_PROMPT_
Return every line of the data that contains the string "Viewport".

_DATA TO USE_
++++++++++

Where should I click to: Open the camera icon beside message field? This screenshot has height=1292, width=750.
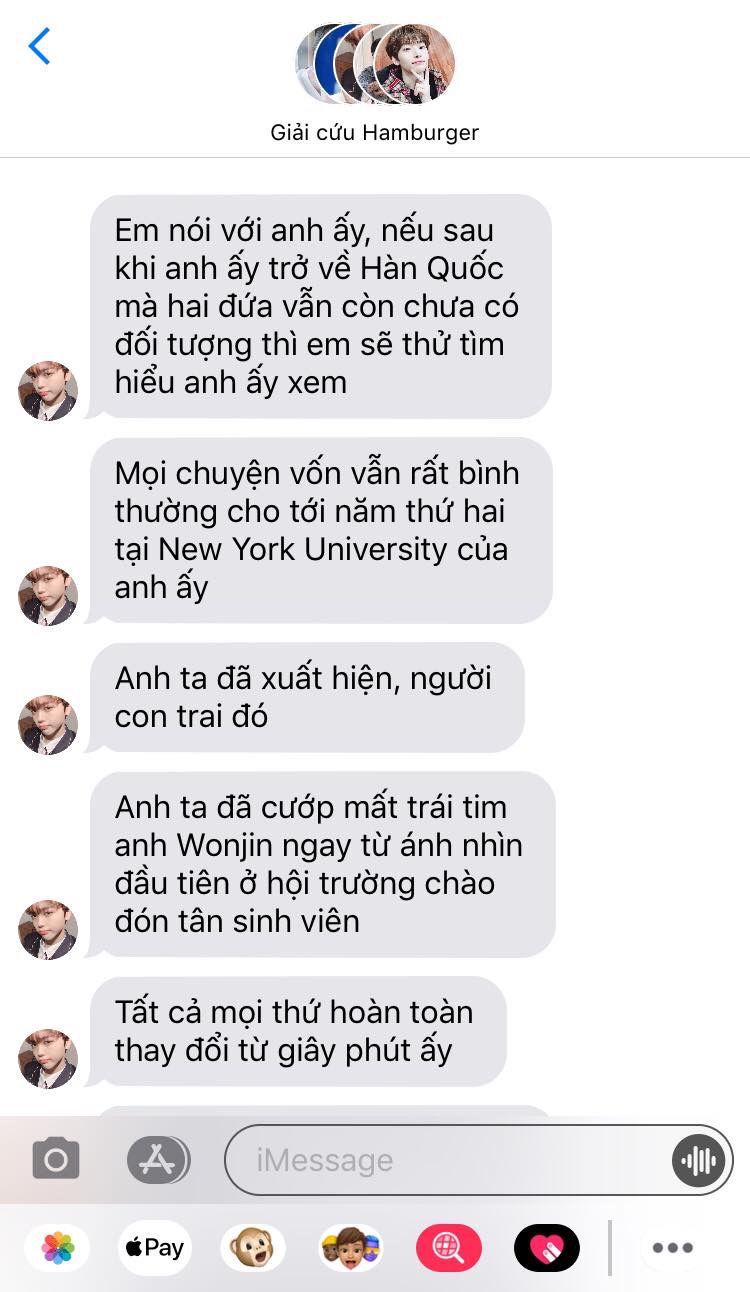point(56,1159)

++++++++++

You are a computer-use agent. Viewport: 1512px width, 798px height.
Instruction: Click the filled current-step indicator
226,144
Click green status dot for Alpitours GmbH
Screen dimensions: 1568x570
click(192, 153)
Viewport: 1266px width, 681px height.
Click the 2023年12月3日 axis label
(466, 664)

++++++++++

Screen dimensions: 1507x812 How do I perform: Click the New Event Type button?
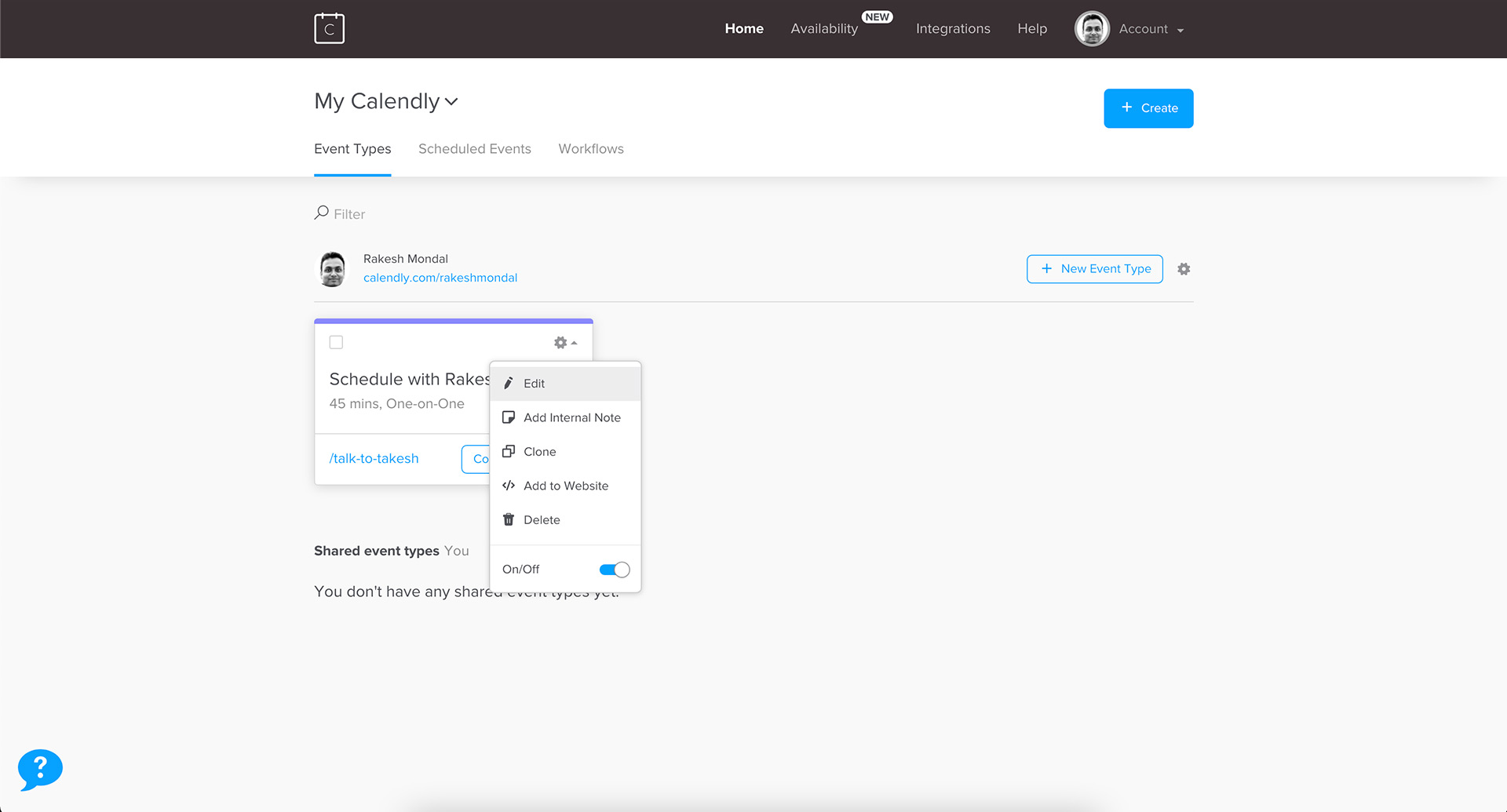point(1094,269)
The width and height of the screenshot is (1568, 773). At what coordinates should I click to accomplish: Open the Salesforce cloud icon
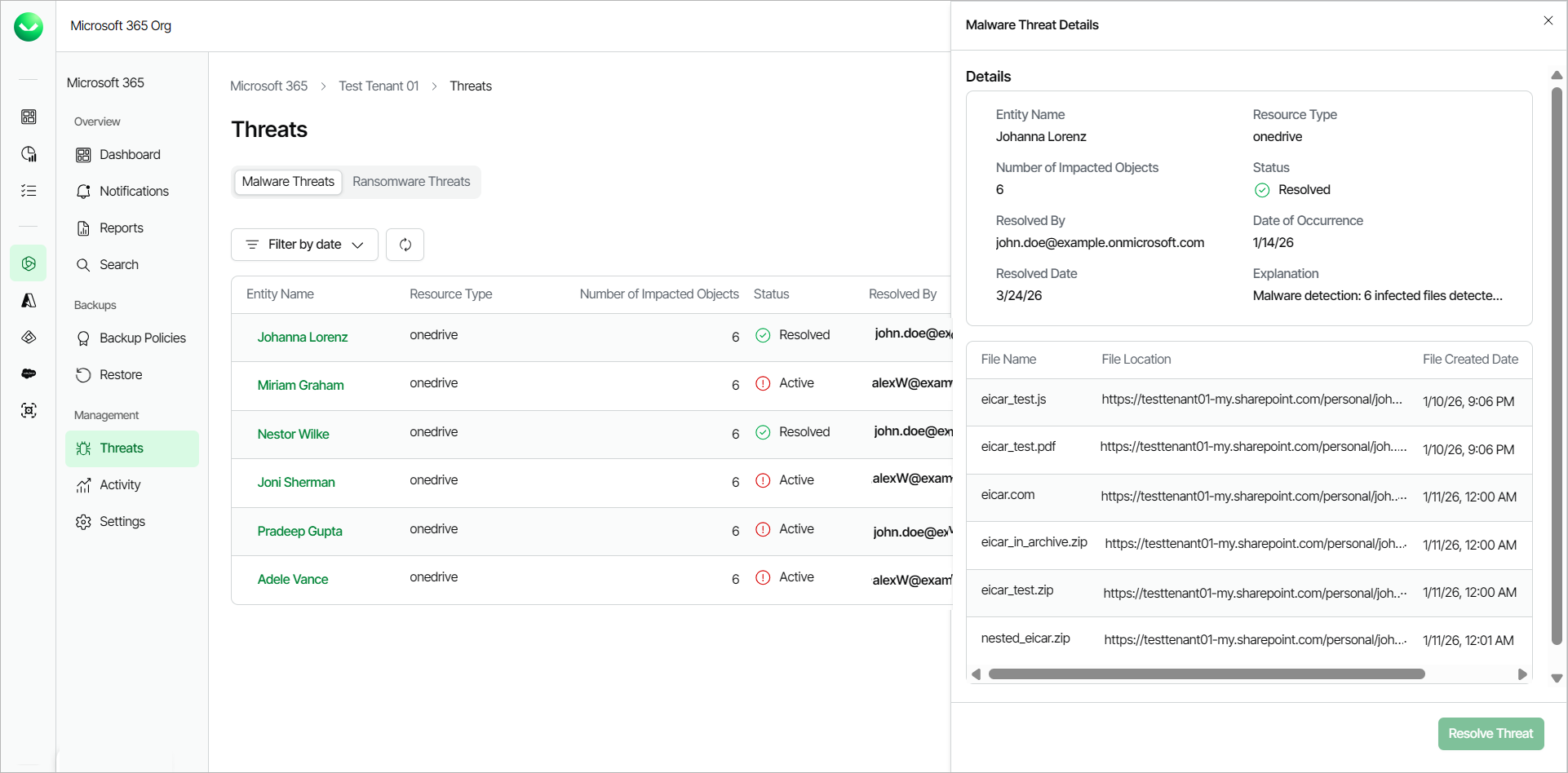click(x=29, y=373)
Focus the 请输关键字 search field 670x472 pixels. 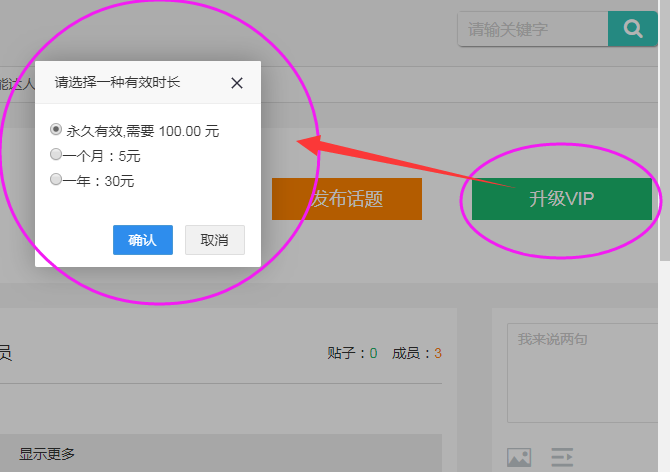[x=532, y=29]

++++++++++

_OUTPUT OF THE EXERCISE_
You are a computer-use agent. Viewport: 1512px width, 798px height.
Viewport: 1266px width, 681px height.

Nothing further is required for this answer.